The Central Adoption Resource Authority (CARA) of India is vested with the responsibility to oversee all adoption in India and issues certain guidelines to facilitate the process of adoption uniformly throughout the country and to relieve prospective adoptive parents (PAPs) from having to go through tiring procedures at different adoptive agencies[29]. The agency issues certain guidelines that are adhered to whenever an adoption takes place. Under this system, PAPs apply for adoption by uploading their details and wishes and a child free for adoption is allocated to them through governmental channels. Some guidelines issued by the agency are as follows[30]:

  • Clear and transparent procedure for registration of resident Indians and provision for uploading required documents online.
  • PAPs have an option to select an adoption agency of their choice for conducting Home Study Report (HSR) and preferred State also.
  • Home study Report of PAPs can be prepared by State Adoption Resource Authority (SARA) or District Child Protection Unit (DCPU) empanelled social worker.
  • Seniority of PAPs would be maintained from the date of registration.
  • The maximum combined age for married couple has been increased from 105 years to 110 years to encourage adoption of older children.
  • Minimum 25 years age gap between the child and adoptive parents has been prescribed.
  • More clarity in adoption of special needs children, older children and siblings. Older children and siblings would no more be considered as special needs children.
  • All Specialised Adoption Agencies (SAAs) would be authorised to do In-country & Inter-country adoption.
  • Inter-state adoptions made simpler to boost adoptions within the country; No permission of State Adoption Resource Agency (SARA) is required for domestic adoption from another State.
  • NRIs would be treated at par with resident Indians in terms of priority regarding referral of a child.
  • Greater clarity in the process and documentation for Overseas Citizens of India (OCI) and Foreign PAPs living in India.
  • Adoption expenses for different category of PAPs prescribed.
  • Authorised Foreign Adoption Agency (AFAA) would have a provision of renewal after a period of five years.
  • All adoptions (in-country or inter-country) to proceed on Central Adoption Resource Information Guidance System (CARINGS), adoption outside CARINGS is strictly prohibited.

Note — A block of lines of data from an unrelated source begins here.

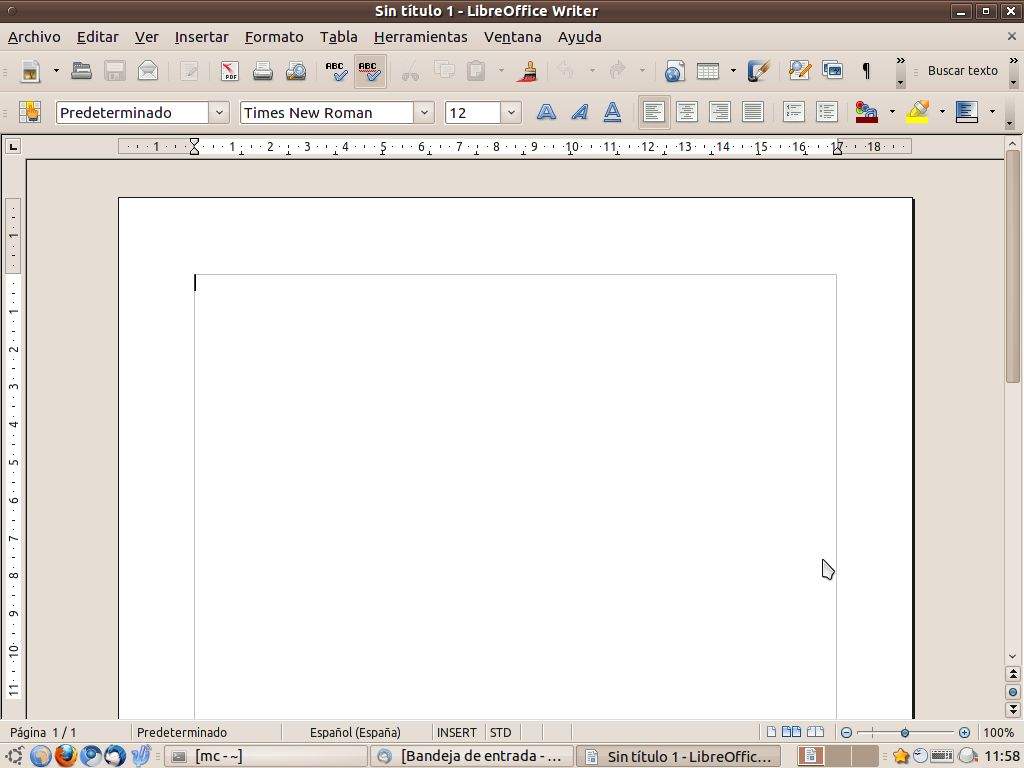Open the Styles and Formatting panel icon

[29, 112]
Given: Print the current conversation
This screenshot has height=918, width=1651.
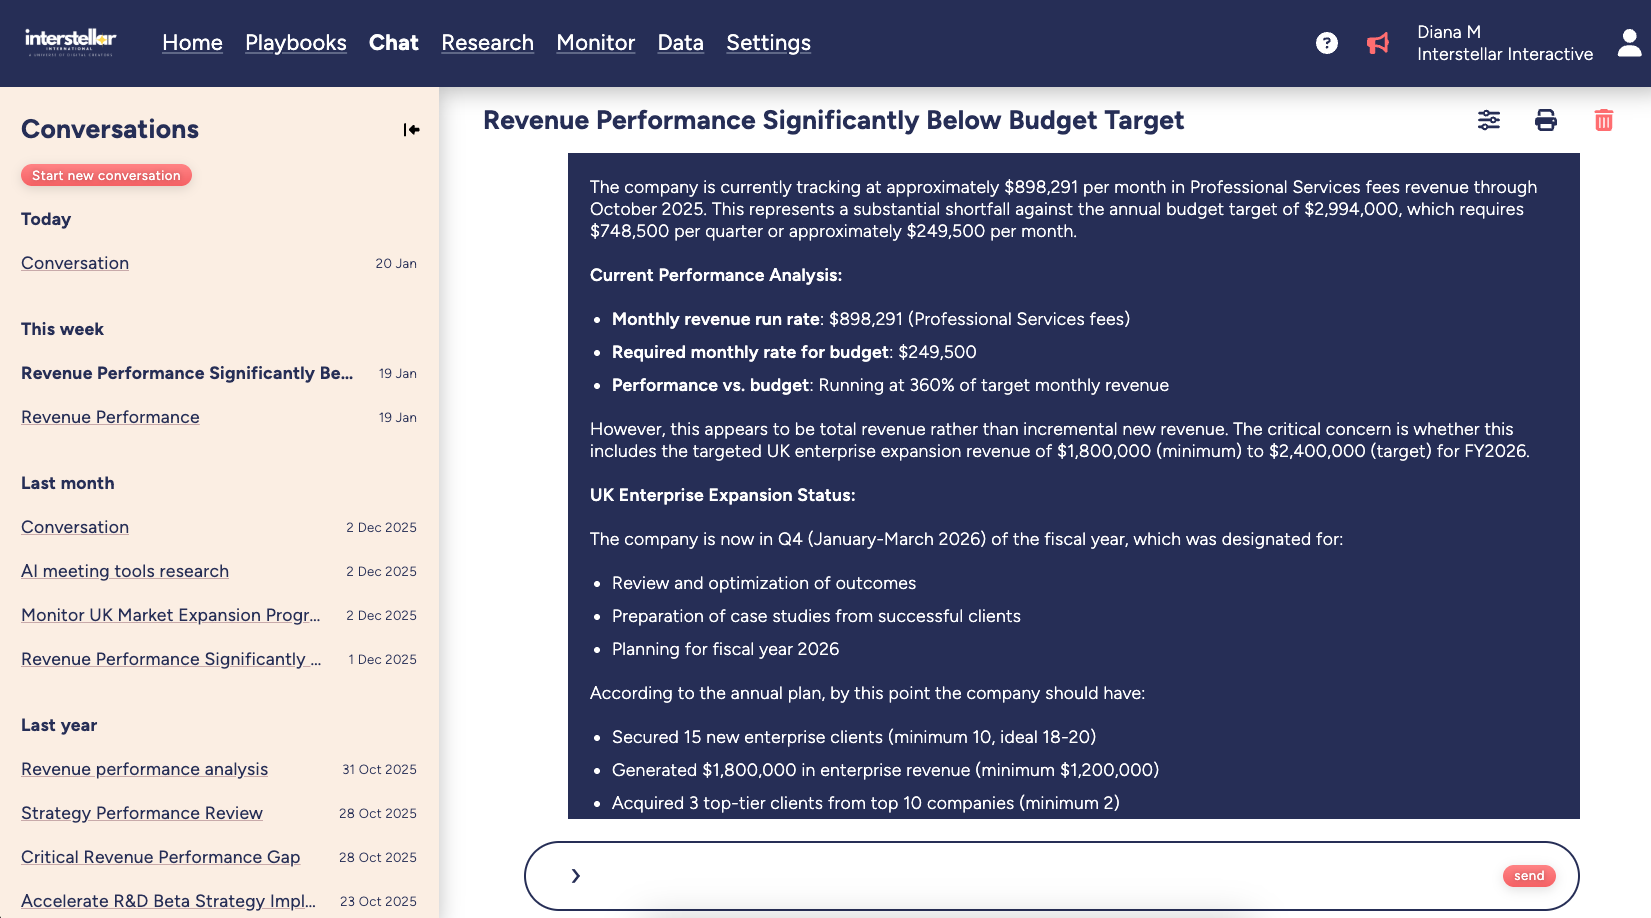Looking at the screenshot, I should pyautogui.click(x=1546, y=121).
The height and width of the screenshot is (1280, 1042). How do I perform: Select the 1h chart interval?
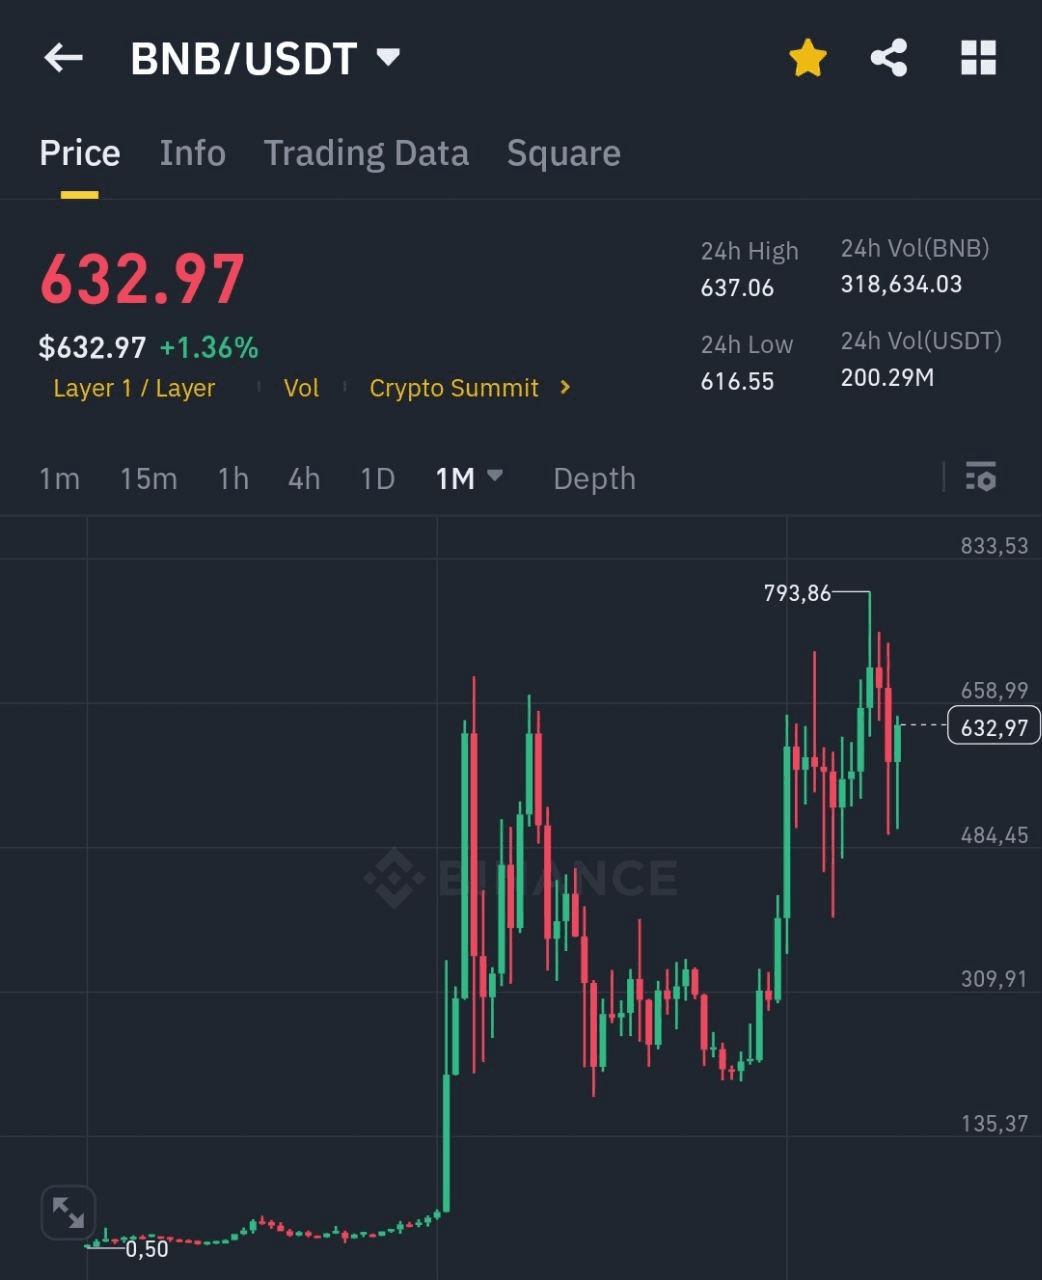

The CARA Guidelines and the new adoption process is being developed to bring about effective regulation for adoption of orphan, abandoned and surrendered children and more transparency and efficiency in the adoption system[31]. With the new guidelines, it would become possible for PAPs to track the status of their application making the entire system more user friendly[32].

INTER-COUNTRY ADOPTION

The issue of Inter-Country adoption was first raised after the Korean War when hundreds of children faced ostracization in Korean society for having being fathered by Americans. In this situation, several Americans stepped in and adopted many babies to provide protection and bring them up with the love and care every child deserves. India had always been regarded as a state that was inter-country adoption friendly. However, a report published by THE Mail (London) which revealed that hundreds of unwanted babies were being transported from the slums of Calcutta to the U.S.A. opened the eyes of all Indians to the horrors of Inter-Country adoption without any coherent rules[33]. The paper also reported the death of Nathan, a two-month old baby who died of dehydration on arriving in New York[34]. Based on these events a lawyer sent a letter to the Supreme Court which the Court treated as a petition and issued several guidelines pertaining to foreign adoptions in India. Thus, the petition of  Laxmi Kant Pandey v. Union of India AIR 1984 SC 469 came about. In this case, the Court issed the following guidelines:

  • Only governmental recognised agencies should be entrusted with the task of scrutinising applications by foreign parents wishing to adopt Indian children.
  • Antecedents of the application should be verified, viz., their family background, financial status, health, etc.
  • Preferably, the child should be given for adoption before he or she completes the age of three, though there can be no hard and fast rule on this.
  • A progress report of the child along with a recent photograph, quarterly during the first two years, and half yearly during the next three years, should be provided.
  • The parents should either deposit or enter into a bond for a certain amount, to enable the child to be repatriated, if needed.
  • The entire proceedings on the application should be confidential and as soon as the order is made on the application, the papers and documents should be sealed.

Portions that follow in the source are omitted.